---------- DATA SUPPLIED ----------
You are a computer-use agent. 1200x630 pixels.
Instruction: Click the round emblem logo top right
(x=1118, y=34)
----------
---------- DATA SUPPLIED ----------
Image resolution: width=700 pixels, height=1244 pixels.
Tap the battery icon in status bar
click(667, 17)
----------
DIRECTIONS FOR THIS TASK
Copy out the data starting at the line that contains "You are a computer-use" and ending after the line that contains "(x=1118, y=34)".

RESPONSE TO THE EXERCISE
You are a computer-use agent. 1200x630 pixels.
Instruction: Click the round emblem logo top right
(x=1118, y=34)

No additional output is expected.